Like many companies, we waited for a while to see how the law would change or be enforced. But, as we got closer to May 25, 2012, we realized that we needed to get started. With close guidance from our lawyer, we kicked off a project that would address this directive and still allow us to do business. As part of the Marketing Automation team, our first thoughts were about Eloqua; however, the law states “all cookies,” and we very quickly realized that this is a bigger issue. We needed to research our sites before we could determine the best approach.
- We worked with our Web development team and asked them to research NetApp’s cookies:
- How many cookies do we have, and what are they used for?
- What type of cookies are they?
- How intrusive are the cookies?
- Could the site function without cookies?
- We looked at how other companies were handling this directive; at the time, there wasn’t a lot of information about this.
- We looked at our reports to see what percentage of our visitors will be affect by this law.
Our objectives when implementing the directive in our site were first to fully comply with the law and second to find a solution so that users would want to consent to cookies to being placed on their machines. The best way to find out what users will do is by testing. We worked with many teams across NetApp, including branding, design, usability experts, editorial, Web development, and our lawyer to come up with four different solutions to test. Our hypothesis was that either a banner or a popup would work best for our site. Within those two presentations, we created an opt-in and an opt-out scenario, creating a total of four presentations. Also, the law affects EU citizens, so we decided that our target audience for testing would be anyone who comes to our US or UK site from an EU domain. Using Adobe Test and Target, we displayed to each user one of the four cookie consent messages and reported on the acceptance.

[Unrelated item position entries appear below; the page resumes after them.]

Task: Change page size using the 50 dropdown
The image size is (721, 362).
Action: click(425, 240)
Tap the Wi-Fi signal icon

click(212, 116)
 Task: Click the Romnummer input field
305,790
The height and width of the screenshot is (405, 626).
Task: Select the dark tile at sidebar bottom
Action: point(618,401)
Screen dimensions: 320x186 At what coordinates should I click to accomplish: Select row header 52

Since the law affects only EU citizens, our solution means that anyone with an EU domain who goes to our US site or to one of our EU sites sees the winning cookie consent message. Our testing showed that the popup with an implied consent had a 60% acceptance rate, which was 187% greater than the runner-up solution.
Our advice is to create a strong working relationship with your corporate and compliance lawyers. Help them to understand the business goals so that they can direct you to on how to comply with the law but still get the reporting and functionality needed to run your business. If it weren’t for the respect and trust that we have with our lawyer, I don’t think the project would have gone as smoothly as it did.
Second, educate executives on the law and be honest about the impact it might have on the business, both from a reporting perspective and from a legal perspective—that is, what could happen if the issue not addressed.
Third, work with the different countries that are affected by this law to make sure that they understand it and are comfortable with your solution. They need to buy into it as well.